Look at some of the compounds:

In [4]:
rdDepictor.SetPreferCoordGen(True)
smis = df_doc1['canonical_smiles']
cids = list(df_doc1.compound_chembl_id)
ms = [Chem.MolFromSmiles(x) for x in smis]
for m in ms:
    rdDepictor.Compute2DCoords(m)
Draw.MolsToGridImage(ms[:12],legends=cids,molsPerRow=4)
Out[4]:

Define a core. I'm doing this manually and am only specifically labeling four of the seven R-groups in this set of molecules.

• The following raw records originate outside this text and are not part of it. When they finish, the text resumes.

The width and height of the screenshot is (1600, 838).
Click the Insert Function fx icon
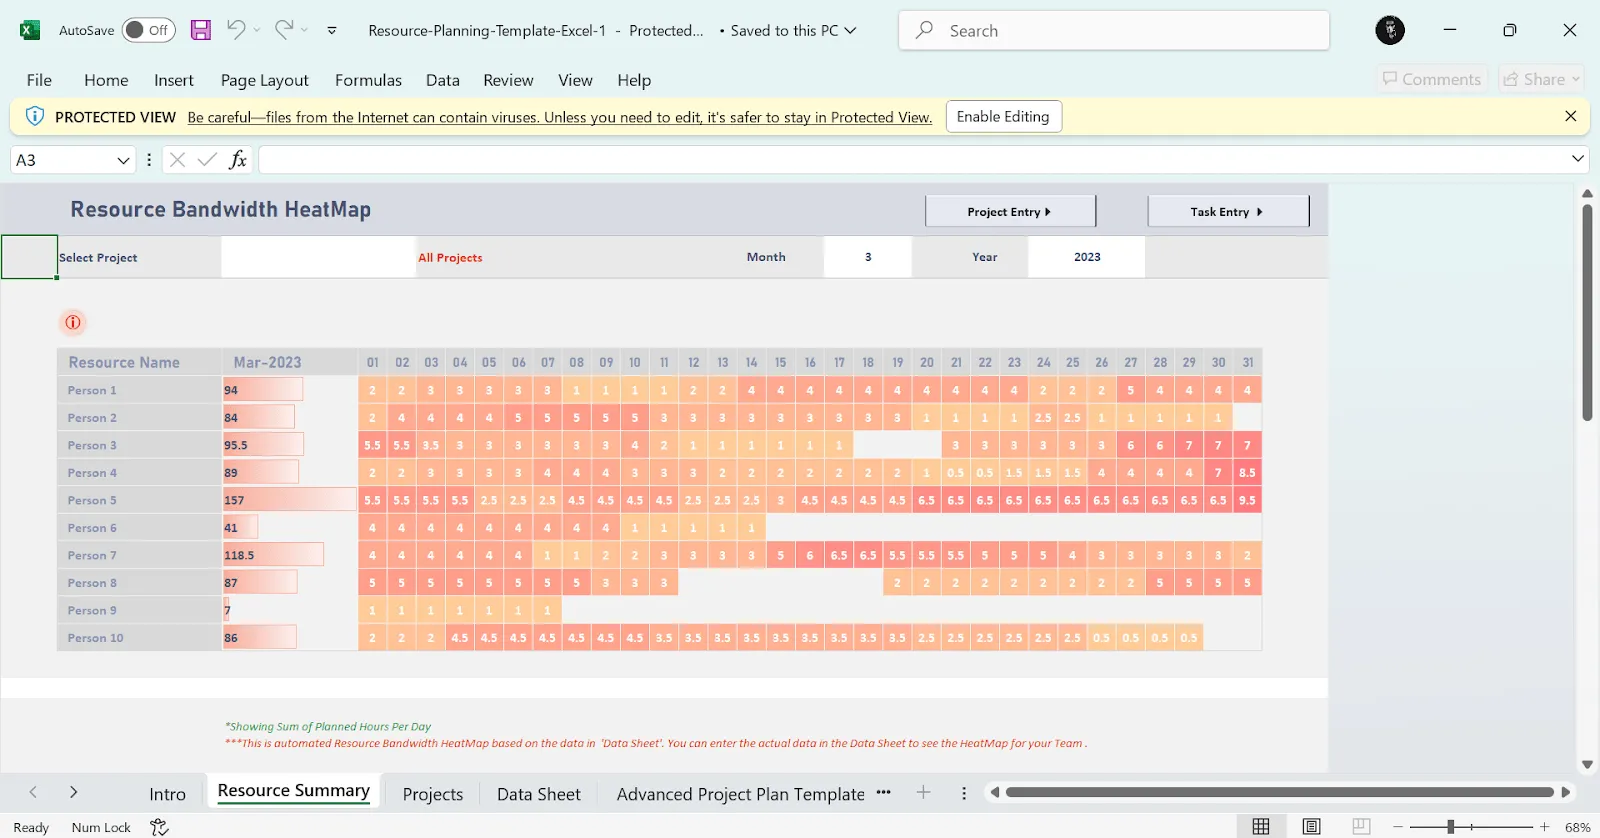238,160
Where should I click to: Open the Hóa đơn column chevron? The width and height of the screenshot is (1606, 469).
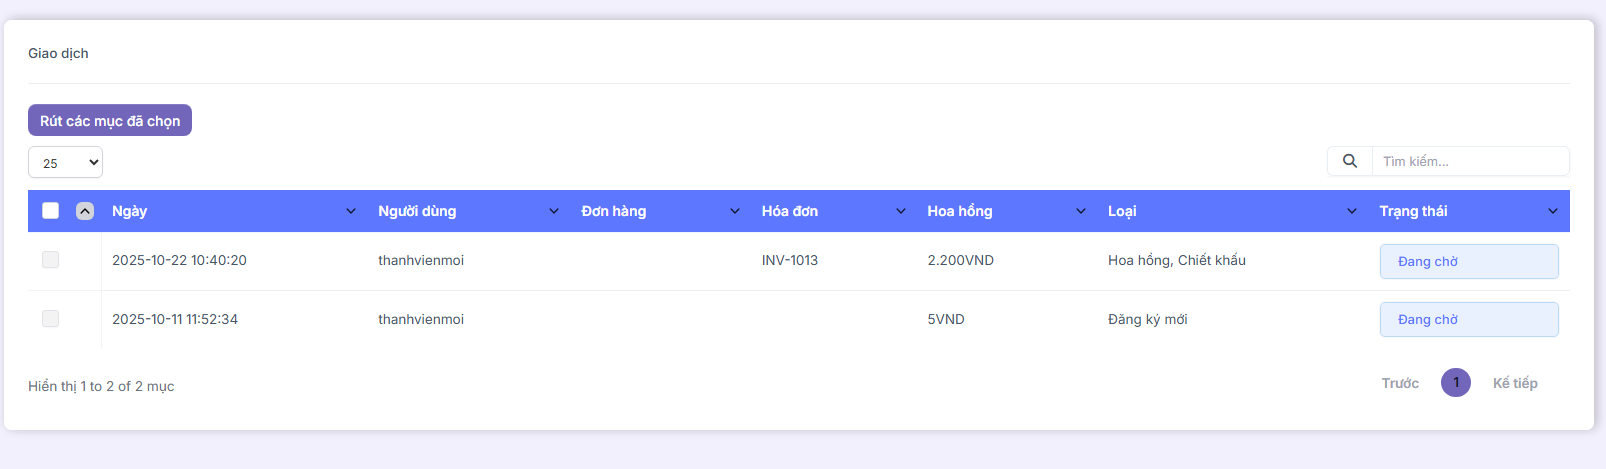(x=901, y=211)
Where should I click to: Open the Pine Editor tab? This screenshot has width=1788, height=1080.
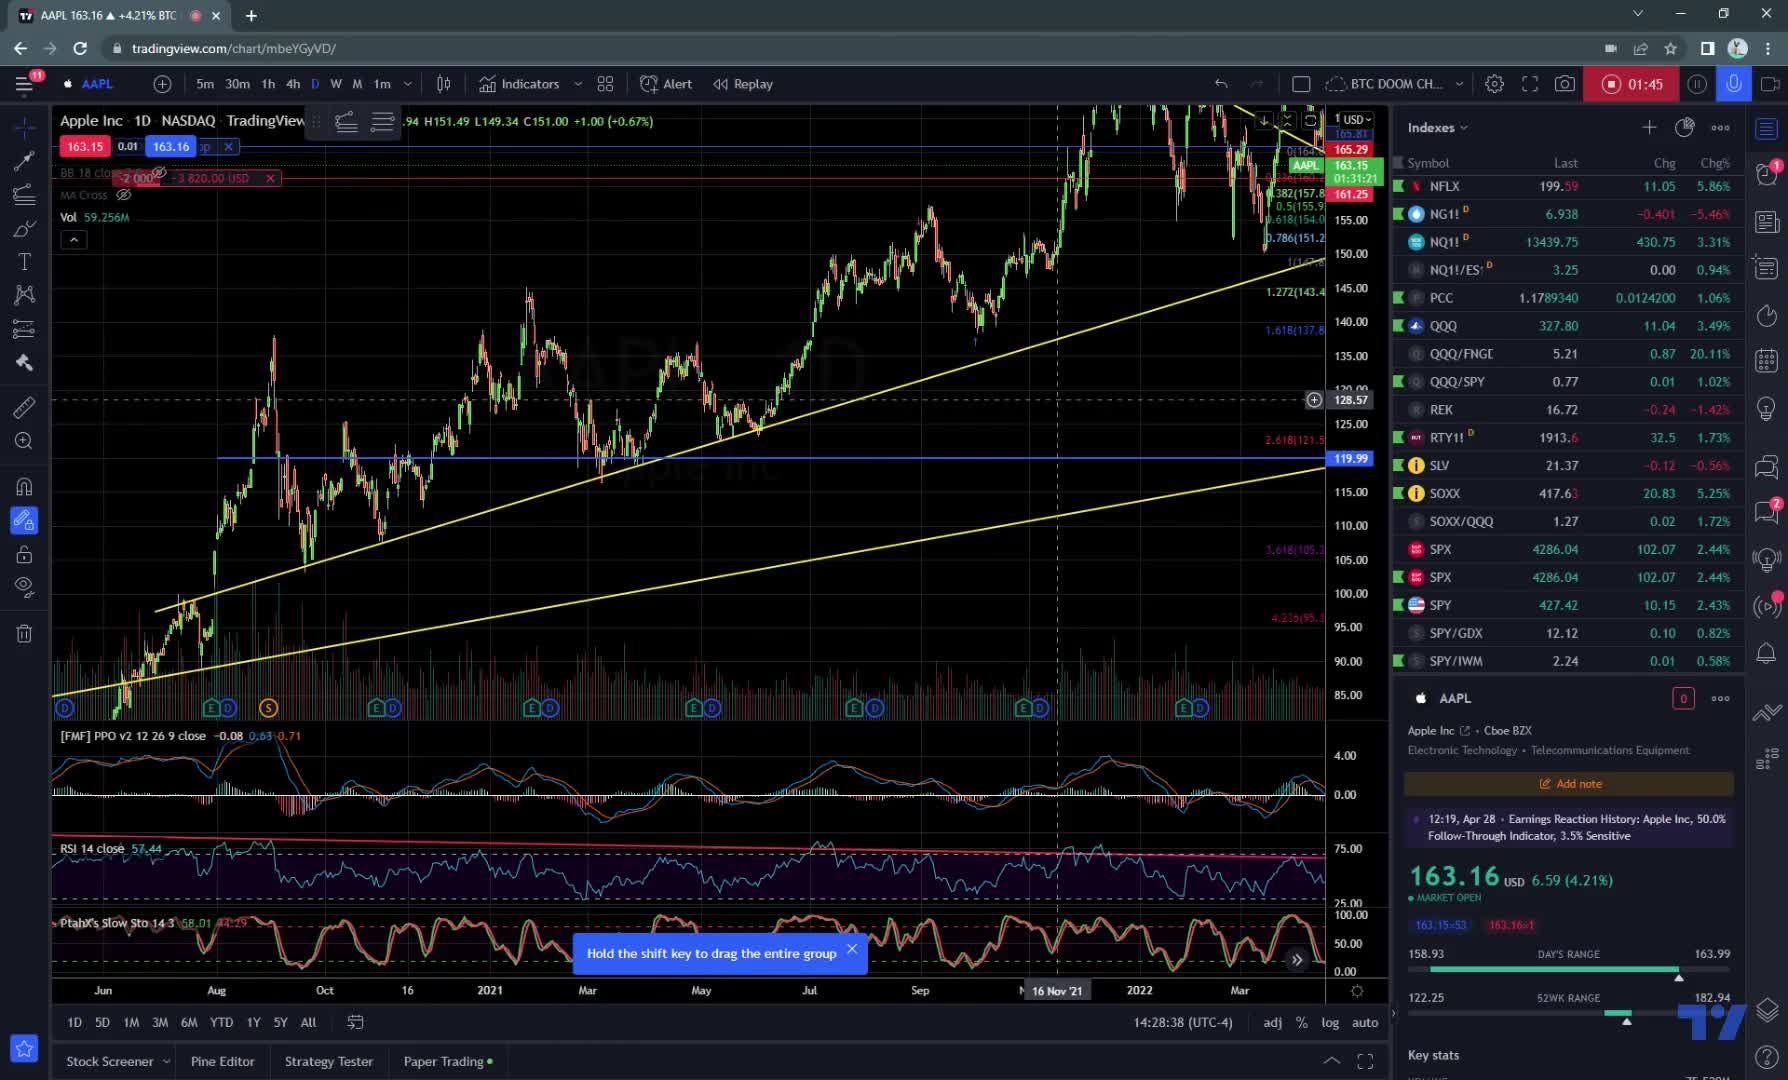tap(222, 1061)
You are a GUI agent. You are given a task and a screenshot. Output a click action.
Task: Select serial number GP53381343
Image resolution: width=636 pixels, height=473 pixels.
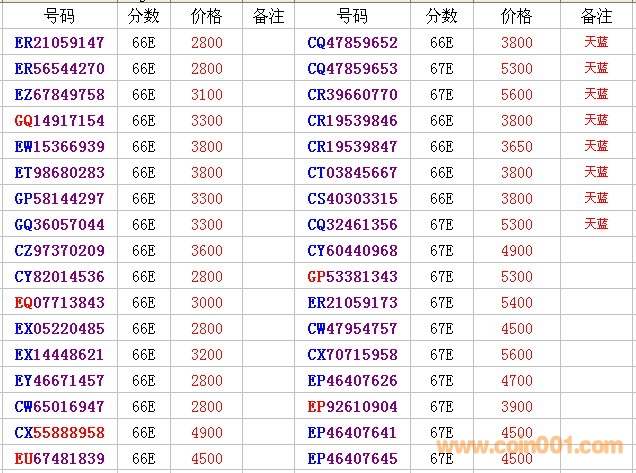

The others will be labelled automatically by the RGD code.

In [5]:
core = Chem.MolFromSmiles('c1cc(-c2c([*:1])nn3nc([*:2])ccc23)nc(N(c2ccc([*:4])c([*:3])c2))n1')
rdDepictor.SetPreferCoordGen(True)
rdDepictor.Compute2DCoords(core)
core
Out[5]:

Some pre-processing work we need to do:

  • convert the dummy atoms in the scaffold into query atoms that match anything
  • add hydrogens to the molecules
  • select only the subset of molecules which match the core
  • set a property on each atom which is used to track its original index (we use this later in the RGD analysis)
In [6]:
ps = Chem.AdjustQueryParameters.NoAdjustments()
ps.makeDummiesQueries=True
qcore = Chem.AdjustQueryProperties(core,ps)
mhs = [Chem.AddHs(x,addCoords=True) for x in ms]
mms = [x for x in mhs if x.HasSubstructMatch(qcore)]
for m in mms:
    for atom in m.GetAtoms():
        atom.SetIntProp("SourceAtomIdx",atom.GetIdx())
print(len(mhs),len(mms))
91 91

Now do the actual RGD:

In [7]:
rdkit.RDLogger.DisableLog('rdApp.warning')
groups,_ = rdRGroupDecomposition.RGroupDecompose([qcore],mms,asSmiles=False,asRows=True)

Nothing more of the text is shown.